= Protestant opposition to papal supremacy =

Opposition to papal supremacy

Protestants are opposed to the Roman Catholic doctrine of papal supremacy. Protestant Christians argue that the tradition of the See of Rome's primacy in the early Church was not equivalent to the current doctrine of supremacy.

== History ==
Martin Luther used to be a devout Roman Catholic who highly esteemed the Pope. Luther first believed that the problems with the church lay with the curia around the Pope but not the Pope himself. After nailing his 95 theses, he even had hope that the Pope would accept them. Later, however, Luther developed his critical approach against the papacy, especially after his excommunication in 1521.

In England as Henry VIII wanted annul his marriage, but the Pope would not grant it, thus King Henry rejected the Pope's authority and started the Church of England.

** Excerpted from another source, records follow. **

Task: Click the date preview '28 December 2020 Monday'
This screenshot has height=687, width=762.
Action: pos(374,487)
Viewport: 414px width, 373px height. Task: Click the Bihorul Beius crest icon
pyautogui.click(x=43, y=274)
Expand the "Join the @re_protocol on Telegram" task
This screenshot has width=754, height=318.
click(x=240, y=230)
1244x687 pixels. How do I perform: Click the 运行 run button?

In 1537 Philip Melanchton made a book against papal primacy named "Treatise on the Power and Primacy of the Pope", Melanchton argued that the papacy had no basis on either history or scripture.

== Scripture ==
Matthew 16:18 has caused much controversy, the Catholic church sees this as the basis for the papacy. A common Protestant interpretation is that the Rock is Peter's confession or Peter's confession about Jesus' identity.

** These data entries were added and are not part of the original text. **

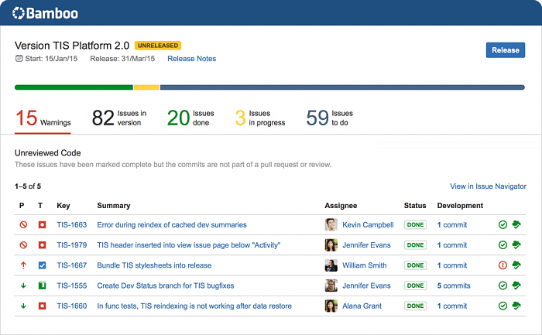542x335 pixels.
Task: Select the 20 Issues done tab
Action: coord(190,118)
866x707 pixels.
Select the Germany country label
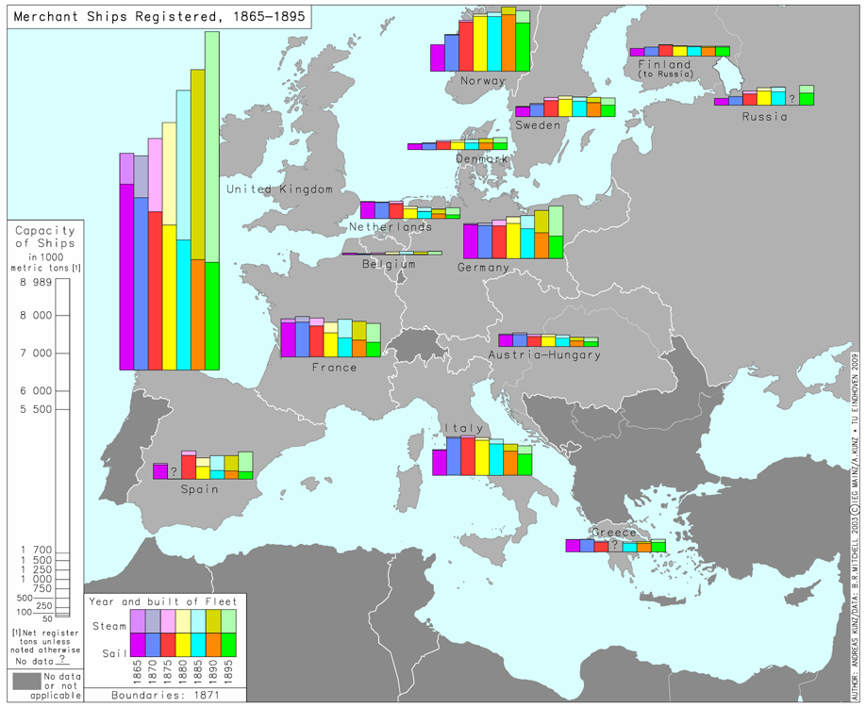point(483,268)
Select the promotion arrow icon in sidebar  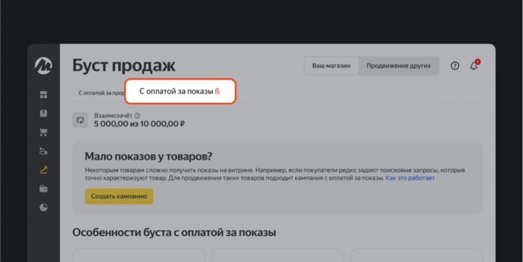[43, 170]
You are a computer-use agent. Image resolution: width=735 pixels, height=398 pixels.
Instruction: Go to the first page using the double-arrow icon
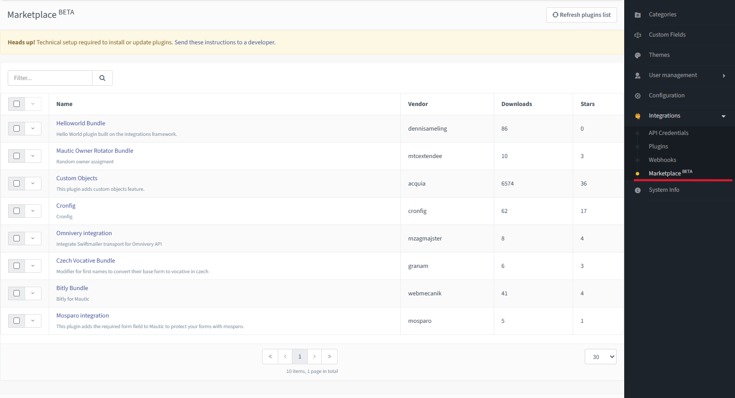click(x=270, y=357)
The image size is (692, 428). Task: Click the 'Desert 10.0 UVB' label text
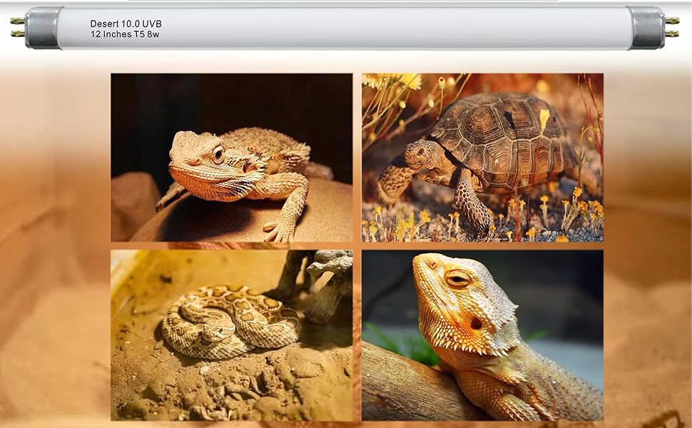pos(125,22)
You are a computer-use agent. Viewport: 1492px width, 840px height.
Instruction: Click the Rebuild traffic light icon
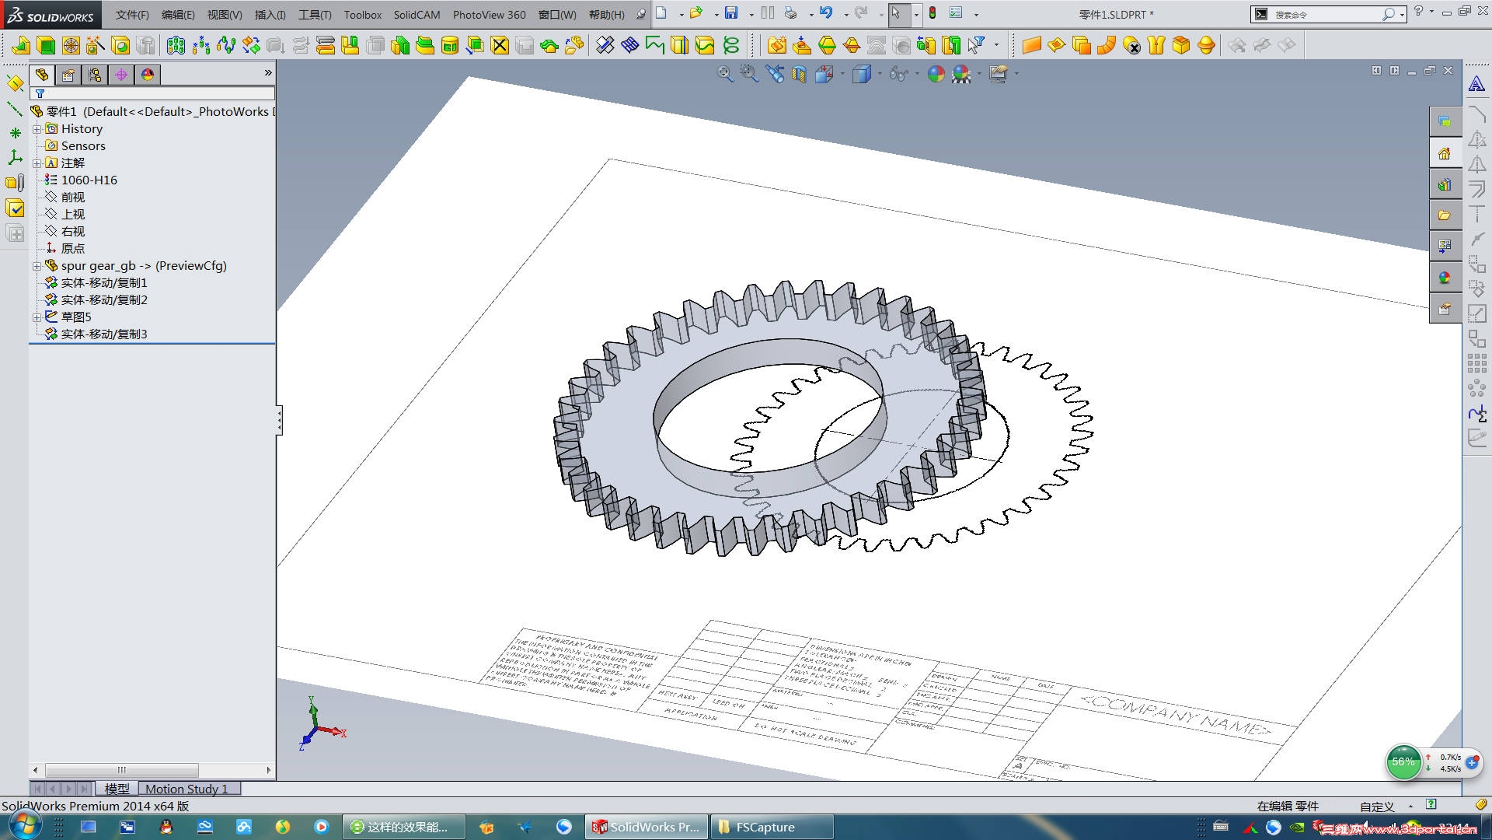click(933, 13)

== Papacy as the Antichrist ==
Martin Luther claimed that the papacy is the Antichrist, which was influenced by the events of his life, but also by Lorenzo Valla. The view that the papacy was the Antichrist was held by radical followers of Jan Hus and by most Protestants in the 16th and 17th centuries. However this view has changed in the modern day among many Protestants.

The belief that the Papacy is the Antichrist is still held by Seventh Day Adventists.